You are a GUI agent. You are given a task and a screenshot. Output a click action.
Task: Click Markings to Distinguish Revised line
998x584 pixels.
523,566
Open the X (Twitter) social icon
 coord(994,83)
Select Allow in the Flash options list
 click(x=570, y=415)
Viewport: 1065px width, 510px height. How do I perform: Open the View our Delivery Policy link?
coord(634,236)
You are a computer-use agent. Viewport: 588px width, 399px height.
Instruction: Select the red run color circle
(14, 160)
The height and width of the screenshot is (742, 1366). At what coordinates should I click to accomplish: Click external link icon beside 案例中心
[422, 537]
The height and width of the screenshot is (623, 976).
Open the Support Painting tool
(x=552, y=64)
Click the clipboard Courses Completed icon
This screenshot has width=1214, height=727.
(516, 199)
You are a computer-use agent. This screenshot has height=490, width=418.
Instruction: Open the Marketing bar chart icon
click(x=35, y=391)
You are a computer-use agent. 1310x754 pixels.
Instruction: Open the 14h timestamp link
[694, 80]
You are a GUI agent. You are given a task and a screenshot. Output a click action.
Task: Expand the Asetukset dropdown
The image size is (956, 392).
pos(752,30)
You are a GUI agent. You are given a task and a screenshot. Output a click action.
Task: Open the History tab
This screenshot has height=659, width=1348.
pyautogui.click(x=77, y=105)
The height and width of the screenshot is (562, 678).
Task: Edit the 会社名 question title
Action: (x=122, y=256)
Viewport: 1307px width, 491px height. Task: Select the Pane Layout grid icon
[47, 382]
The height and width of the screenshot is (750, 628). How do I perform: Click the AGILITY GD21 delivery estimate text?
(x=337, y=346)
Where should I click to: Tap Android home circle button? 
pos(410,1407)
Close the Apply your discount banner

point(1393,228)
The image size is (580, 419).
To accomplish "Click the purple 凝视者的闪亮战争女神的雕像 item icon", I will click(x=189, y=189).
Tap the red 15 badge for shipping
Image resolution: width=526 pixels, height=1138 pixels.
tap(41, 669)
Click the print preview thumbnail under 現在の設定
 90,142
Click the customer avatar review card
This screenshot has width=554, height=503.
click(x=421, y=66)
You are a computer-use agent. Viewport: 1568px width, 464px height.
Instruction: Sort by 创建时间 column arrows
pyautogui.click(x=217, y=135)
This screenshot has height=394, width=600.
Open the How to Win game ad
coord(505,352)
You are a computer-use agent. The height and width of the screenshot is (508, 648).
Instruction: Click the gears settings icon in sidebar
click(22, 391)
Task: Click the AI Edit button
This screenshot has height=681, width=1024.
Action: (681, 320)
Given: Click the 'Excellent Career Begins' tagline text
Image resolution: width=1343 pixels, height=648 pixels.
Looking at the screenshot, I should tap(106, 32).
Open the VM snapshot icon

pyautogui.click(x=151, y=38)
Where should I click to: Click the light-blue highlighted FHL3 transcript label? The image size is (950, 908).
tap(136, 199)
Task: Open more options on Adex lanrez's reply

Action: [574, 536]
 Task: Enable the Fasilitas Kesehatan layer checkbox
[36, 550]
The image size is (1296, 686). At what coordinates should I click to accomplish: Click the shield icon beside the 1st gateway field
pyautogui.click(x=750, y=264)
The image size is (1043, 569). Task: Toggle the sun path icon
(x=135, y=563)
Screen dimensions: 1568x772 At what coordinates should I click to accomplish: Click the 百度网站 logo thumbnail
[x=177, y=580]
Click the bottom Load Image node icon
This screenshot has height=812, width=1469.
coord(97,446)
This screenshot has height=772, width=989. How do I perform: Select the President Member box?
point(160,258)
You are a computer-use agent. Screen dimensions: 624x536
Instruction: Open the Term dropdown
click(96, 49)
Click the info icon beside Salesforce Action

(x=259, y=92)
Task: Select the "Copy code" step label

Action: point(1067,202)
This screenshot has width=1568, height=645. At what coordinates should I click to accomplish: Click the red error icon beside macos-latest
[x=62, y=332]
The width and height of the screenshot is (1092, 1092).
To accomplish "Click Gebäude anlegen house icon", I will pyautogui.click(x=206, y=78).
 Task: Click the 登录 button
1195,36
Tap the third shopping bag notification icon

+-------+

== Task brief ==
Print every entry from the material exactly.

== Completed exercise ==
You are a GUI agent. You are given a task and a screenshot. Output a click action.
Task: Click Markings to Distinguish Revised line
998x584 pixels.
523,566
Open the X (Twitter) social icon
 coord(994,83)
Select Allow in the Flash options list
 click(x=570, y=415)
Viewport: 1065px width, 510px height. How do I perform: Open the View our Delivery Policy link?
coord(634,236)
You are a computer-use agent. Viewport: 588px width, 399px height.
Instruction: Select the red run color circle
(14, 160)
The height and width of the screenshot is (742, 1366). At what coordinates should I click to accomplish: Click external link icon beside 案例中心
[422, 537]
The height and width of the screenshot is (623, 976).
Open the Support Painting tool
(x=552, y=64)
Click the clipboard Courses Completed icon
This screenshot has width=1214, height=727.
(516, 199)
You are a computer-use agent. This screenshot has height=490, width=418.
Instruction: Open the Marketing bar chart icon
click(x=35, y=391)
You are a computer-use agent. 1310x754 pixels.
Instruction: Open the 14h timestamp link
[694, 80]
You are a GUI agent. You are given a task and a screenshot. Output a click action.
Task: Expand the Asetukset dropdown
The image size is (956, 392).
pos(752,30)
You are a GUI agent. You are given a task and a screenshot. Output a click action.
Task: Open the History tab
This screenshot has height=659, width=1348.
pyautogui.click(x=77, y=105)
The height and width of the screenshot is (562, 678).
Task: Edit the 会社名 question title
Action: (x=122, y=256)
Viewport: 1307px width, 491px height. Task: Select the Pane Layout grid icon
[47, 382]
The height and width of the screenshot is (750, 628). How do I perform: Click the AGILITY GD21 delivery estimate text?
(x=337, y=346)
Where should I click to: Tap Android home circle button? 
pos(410,1407)
Close the Apply your discount banner

point(1393,228)
The image size is (580, 419).
To accomplish "Click the purple 凝视者的闪亮战争女神的雕像 item icon", I will click(x=189, y=189).
Tap the red 15 badge for shipping
Image resolution: width=526 pixels, height=1138 pixels.
tap(41, 669)
Click the print preview thumbnail under 現在の設定
 90,142
Click the customer avatar review card
This screenshot has width=554, height=503.
click(x=421, y=66)
You are a computer-use agent. Viewport: 1568px width, 464px height.
Instruction: Sort by 创建时间 column arrows
pyautogui.click(x=217, y=135)
This screenshot has height=394, width=600.
Open the How to Win game ad
coord(505,352)
You are a computer-use agent. The height and width of the screenshot is (508, 648).
Instruction: Click the gears settings icon in sidebar
click(22, 391)
Task: Click the AI Edit button
This screenshot has height=681, width=1024.
Action: (681, 320)
Given: Click the 'Excellent Career Begins' tagline text
Image resolution: width=1343 pixels, height=648 pixels.
Looking at the screenshot, I should tap(106, 32).
Open the VM snapshot icon

pyautogui.click(x=151, y=38)
Where should I click to: Click the light-blue highlighted FHL3 transcript label? The image size is (950, 908).
tap(136, 199)
Task: Open more options on Adex lanrez's reply

Action: [574, 536]
 Task: Enable the Fasilitas Kesehatan layer checkbox
[36, 550]
The image size is (1296, 686). At what coordinates should I click to accomplish: Click the shield icon beside the 1st gateway field
pyautogui.click(x=750, y=264)
The image size is (1043, 569). Task: Toggle the sun path icon
(x=135, y=563)
Screen dimensions: 1568x772 At what coordinates should I click to accomplish: Click the 百度网站 logo thumbnail
[x=177, y=580]
Click the bottom Load Image node icon
This screenshot has height=812, width=1469.
coord(97,446)
This screenshot has height=772, width=989. How do I perform: Select the President Member box?
point(160,258)
You are a computer-use agent. Screen dimensions: 624x536
Instruction: Open the Term dropdown
click(96, 49)
Click the info icon beside Salesforce Action

(x=259, y=92)
Task: Select the "Copy code" step label

Action: point(1067,202)
This screenshot has width=1568, height=645. At what coordinates should I click to accomplish: Click the red error icon beside macos-latest
[x=62, y=332]
The width and height of the screenshot is (1092, 1092).
To accomplish "Click Gebäude anlegen house icon", I will pyautogui.click(x=206, y=78).
 Task: Click the 登录 button
1195,36
Tap the third shopping bag notification icon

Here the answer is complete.